The reservoir 111 may exhaust air in the liquid cooling loop system 110 and supplement cooling liquid in the liquid cooling loop system 110. The water pump 112 is configured to provide power for the cooling liquid, so that the cooling liquid circulates in the liquid cooling loop system 110. After the cooling liquid passes through the component 114 requiring heat dissipation, the cooling liquid cools the component 114 requiring heat dissipation through heat exchange. The cooling liquid heated by the component 114 requiring heat dissipation flows into the heatsink 113. A fan may be further disposed in the heatsink 113. The heatsink 113 may cool the cooling liquid through natural air convection, forced convection of the fan, or refrigerant in the vehicle 100, so that the cooling liquid can cool the component 114 requiring heat dissipation again. The cooling liquid may be distilled water, deionized water, another liquid-cooled liquid, or the like. It should be understood that a connection manner of the component 114 requiring heat dissipation, the reservoir 111, the water pump 112, the heatsink 113, and the like may not be limited to the connection manner shown in FIG. 1.

The vehicle 100 further includes a vehicle lamp 120. The vehicle lamp 120 includes a headlamp, a tail lamp, another decorative lamp, or the like. When vehicle lamps 120 are high-power vehicle lamps, these vehicle lamps 120 also need to dissipate heat. A junction temperature of a light-emitting diode (LED) or a laser diode (LD) device in the high-power vehicle lamp 120 needs to be controlled below 140 degrees Celsius to ensure optical performance and reliability requirements. A small size and high heat flux density increase difficulty in heat dissipation. Therefore, the LED/LD needs to overcome the foregoing problem of heat dissipation in lighting. In addition, when a power-type LED/LD is used for the vehicle lamp 120, the vehicle lamp 120 is sealed and is configured in an engine compartment area, and an ambient temperature is up to 100 degrees Celsius or above. Vibration during traveling imposes a high requirement for stability. This increases difficulty in heat dissipation of the vehicle lamp 120.
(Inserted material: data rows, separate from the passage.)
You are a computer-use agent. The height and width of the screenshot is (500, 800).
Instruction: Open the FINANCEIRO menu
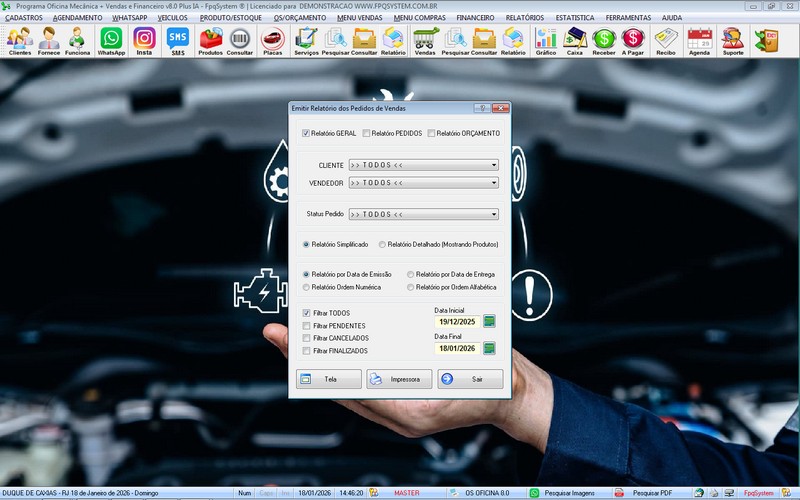[474, 18]
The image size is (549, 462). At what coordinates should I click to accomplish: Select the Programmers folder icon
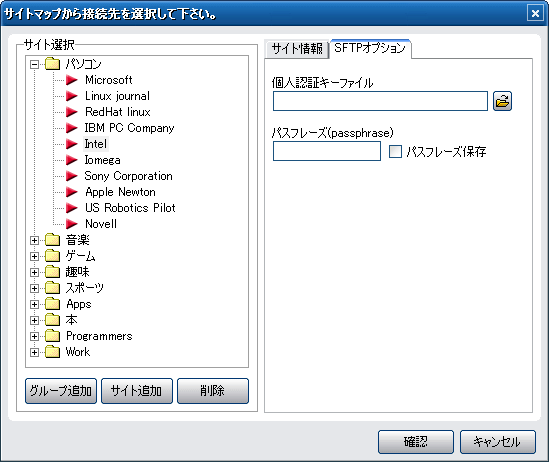click(x=53, y=336)
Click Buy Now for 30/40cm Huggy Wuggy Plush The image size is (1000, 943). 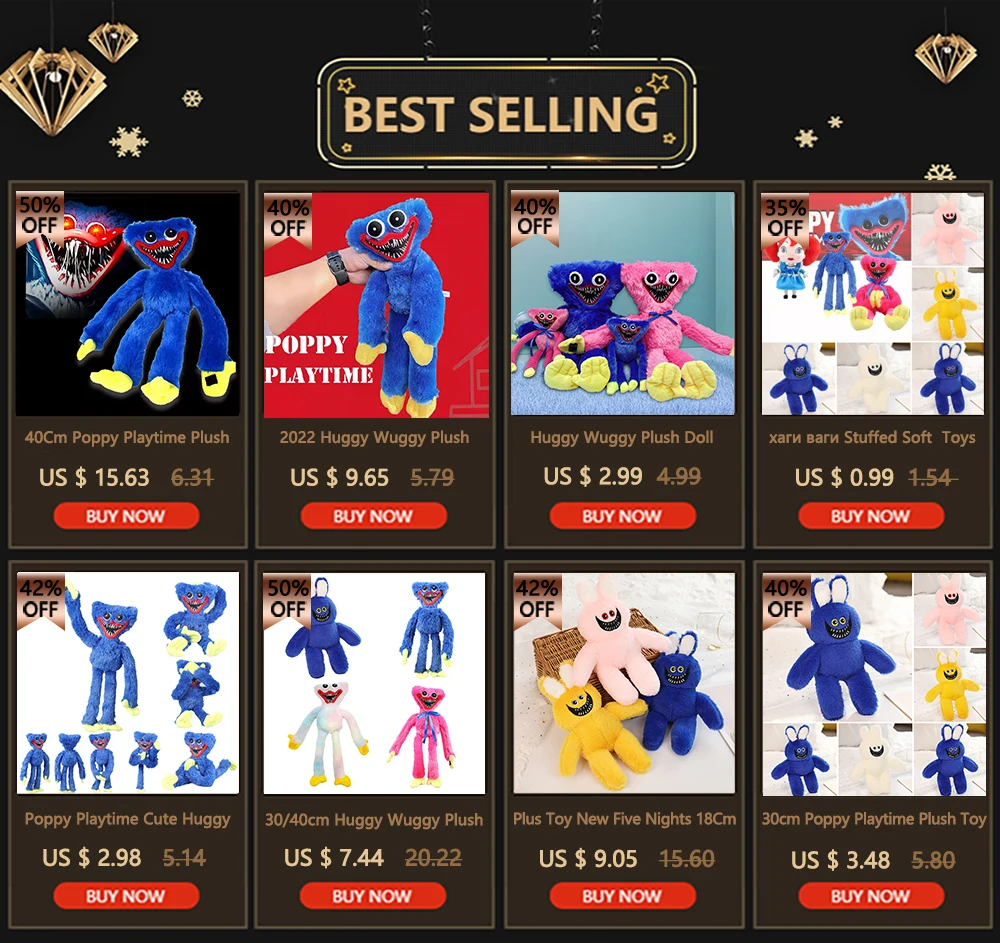coord(372,896)
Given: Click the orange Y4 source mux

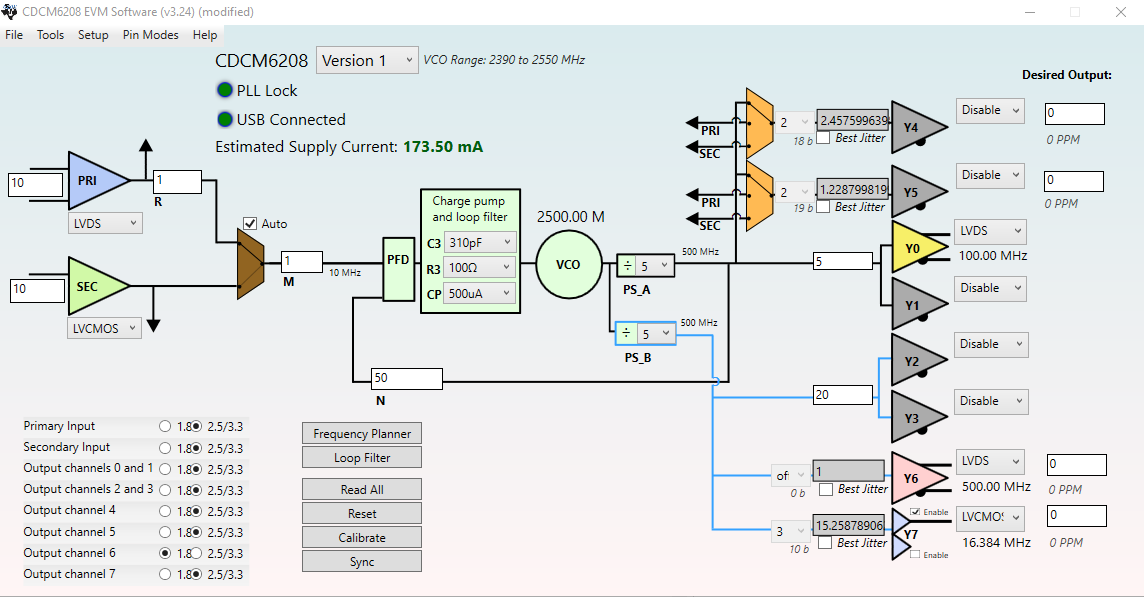Looking at the screenshot, I should click(760, 123).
The following describes the vehicle lamp provided in embodiments of this disclosure by using an example with reference to the foregoing application scenario.

As shown in FIG. 2, a vehicle lamp provided in an embodiment includes a lamp housing 200, a lamp cover 210, a heating device 220, a liquid cooling plate 230, a liquid inlet pipe 240, and a liquid outlet pipe 250.

The heating device 220 is attached to the liquid cooling plate 230. The heating device 220 may be directly attached to the liquid cooling plate 230, or may be indirectly attached to the liquid cooling plate 230 by using another element, provided that the heating device 220 can exchange heat with the liquid cooling plate 230. An exterior frame of the vehicle lamp includes a translucent lamp cover 210 and an opaque lamp housing 200. After the lamp housing 200 and the lamp cover 210 are sealed, sealed space of the vehicle lamp is formed. The liquid cooling plate 230 is connected to a liquid cooling loop system 260 outside the lamp housing 200 through the liquid inlet pipe 240 and the liquid outlet pipe 250. The liquid inlet pipe 240 and the liquid outlet pipe 250 may be pipes inside the lamp housing 200, and pipes in the liquid cooling loop system 260 are connected to the liquid inlet pipe 240 and the liquid outlet pipe 250. Alternatively, the liquid inlet pipe 240 and the liquid outlet pipe 250 may be pipes that are connected from the liquid cooling plate 230 to the liquid cooling loop system 260. Cooling liquid in the liquid cooling loop system 260 may flow into the liquid cooling plate 230 through the liquid inlet pipe 240. After exchanging heat with the heating device 220, the cooling liquid in the liquid cooling plate 230 flows back to the liquid cooling loop system 260 outside the lamp housing 200 through the liquid outlet pipe 250. The liquid cooling loop system 260 may be the liquid cooling loop system shown in FIG. 1 in the vehicle.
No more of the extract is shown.